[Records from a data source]
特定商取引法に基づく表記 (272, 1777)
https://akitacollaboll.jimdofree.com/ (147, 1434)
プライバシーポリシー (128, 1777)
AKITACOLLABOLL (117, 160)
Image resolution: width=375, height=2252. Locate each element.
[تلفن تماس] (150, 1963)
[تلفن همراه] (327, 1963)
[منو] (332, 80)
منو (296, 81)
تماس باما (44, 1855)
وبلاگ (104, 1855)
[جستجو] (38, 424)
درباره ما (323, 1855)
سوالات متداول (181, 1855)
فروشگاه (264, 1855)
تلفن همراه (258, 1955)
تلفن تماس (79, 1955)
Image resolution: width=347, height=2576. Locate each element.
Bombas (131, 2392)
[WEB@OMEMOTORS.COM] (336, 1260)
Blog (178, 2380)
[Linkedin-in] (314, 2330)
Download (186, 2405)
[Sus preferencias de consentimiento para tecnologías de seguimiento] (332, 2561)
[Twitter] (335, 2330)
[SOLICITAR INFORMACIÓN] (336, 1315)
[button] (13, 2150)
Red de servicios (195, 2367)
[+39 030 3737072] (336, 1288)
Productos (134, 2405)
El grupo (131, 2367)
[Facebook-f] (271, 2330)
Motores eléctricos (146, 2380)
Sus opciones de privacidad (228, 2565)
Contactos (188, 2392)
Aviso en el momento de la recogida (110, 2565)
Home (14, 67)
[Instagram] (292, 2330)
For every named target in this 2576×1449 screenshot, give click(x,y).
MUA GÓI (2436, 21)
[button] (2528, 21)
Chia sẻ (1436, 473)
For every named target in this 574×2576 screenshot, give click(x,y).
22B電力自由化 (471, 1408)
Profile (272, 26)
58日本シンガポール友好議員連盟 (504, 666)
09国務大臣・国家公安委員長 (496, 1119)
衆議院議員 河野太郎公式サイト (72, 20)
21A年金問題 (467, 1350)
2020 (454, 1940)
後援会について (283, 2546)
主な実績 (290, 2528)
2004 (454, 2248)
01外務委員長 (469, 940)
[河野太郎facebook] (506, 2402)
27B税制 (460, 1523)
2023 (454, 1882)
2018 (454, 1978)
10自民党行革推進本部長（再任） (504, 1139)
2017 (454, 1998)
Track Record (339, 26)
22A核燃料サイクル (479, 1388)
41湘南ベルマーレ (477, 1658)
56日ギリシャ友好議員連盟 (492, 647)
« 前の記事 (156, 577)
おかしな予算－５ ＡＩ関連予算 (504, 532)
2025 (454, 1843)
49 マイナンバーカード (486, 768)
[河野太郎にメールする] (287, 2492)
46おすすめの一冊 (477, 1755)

_TASK DETAILS_: Make an exact transcription of all the records.

_RESPONSE AREA_:
特定商取引法に基づく表記 (272, 1777)
https://akitacollaboll.jimdofree.com/ (147, 1434)
プライバシーポリシー (128, 1777)
AKITACOLLABOLL (117, 160)
Image resolution: width=375, height=2252. Locate each element.
[تلفن تماس] (150, 1963)
[تلفن همراه] (327, 1963)
[منو] (332, 80)
منو (296, 81)
تماس باما (44, 1855)
وبلاگ (104, 1855)
[جستجو] (38, 424)
درباره ما (323, 1855)
سوالات متداول (181, 1855)
فروشگاه (264, 1855)
تلفن همراه (258, 1955)
تلفن تماس (79, 1955)
Image resolution: width=347, height=2576. Locate each element.
Bombas (131, 2392)
[WEB@OMEMOTORS.COM] (336, 1260)
Blog (178, 2380)
[Linkedin-in] (314, 2330)
Download (186, 2405)
[Sus preferencias de consentimiento para tecnologías de seguimiento] (332, 2561)
[Twitter] (335, 2330)
[SOLICITAR INFORMACIÓN] (336, 1315)
[button] (13, 2150)
Red de servicios (195, 2367)
[+39 030 3737072] (336, 1288)
Productos (134, 2405)
El grupo (131, 2367)
[Facebook-f] (271, 2330)
Motores eléctricos (146, 2380)
Sus opciones de privacidad (228, 2565)
Contactos (188, 2392)
Aviso en el momento de la recogida (110, 2565)
Home (14, 67)
[Instagram] (292, 2330)
For every named target in this 2576×1449 screenshot, give click(x,y).
MUA GÓI (2436, 21)
[button] (2528, 21)
Chia sẻ (1436, 473)
For every named target in this 574×2576 screenshot, give click(x,y).
22B電力自由化 (471, 1408)
Profile (272, 26)
58日本シンガポール友好議員連盟 (504, 666)
09国務大臣・国家公安委員長 (496, 1119)
衆議院議員 河野太郎公式サイト (72, 20)
21A年金問題 (467, 1350)
2020 (454, 1940)
後援会について (283, 2546)
主な実績 (290, 2528)
2004 (454, 2248)
01外務委員長 (469, 940)
[河野太郎facebook] (506, 2402)
27B税制 (460, 1523)
2023 (454, 1882)
2018 (454, 1978)
10自民党行革推進本部長（再任） (504, 1139)
2017 (454, 1998)
Track Record (339, 26)
22A核燃料サイクル (479, 1388)
41湘南ベルマーレ (477, 1658)
56日ギリシャ友好議員連盟 (492, 647)
« 前の記事 (156, 577)
おかしな予算－５ ＡＩ関連予算 (504, 532)
2025 (454, 1843)
49 マイナンバーカード (486, 768)
[河野太郎にメールする] (287, 2492)
46おすすめの一冊 (477, 1755)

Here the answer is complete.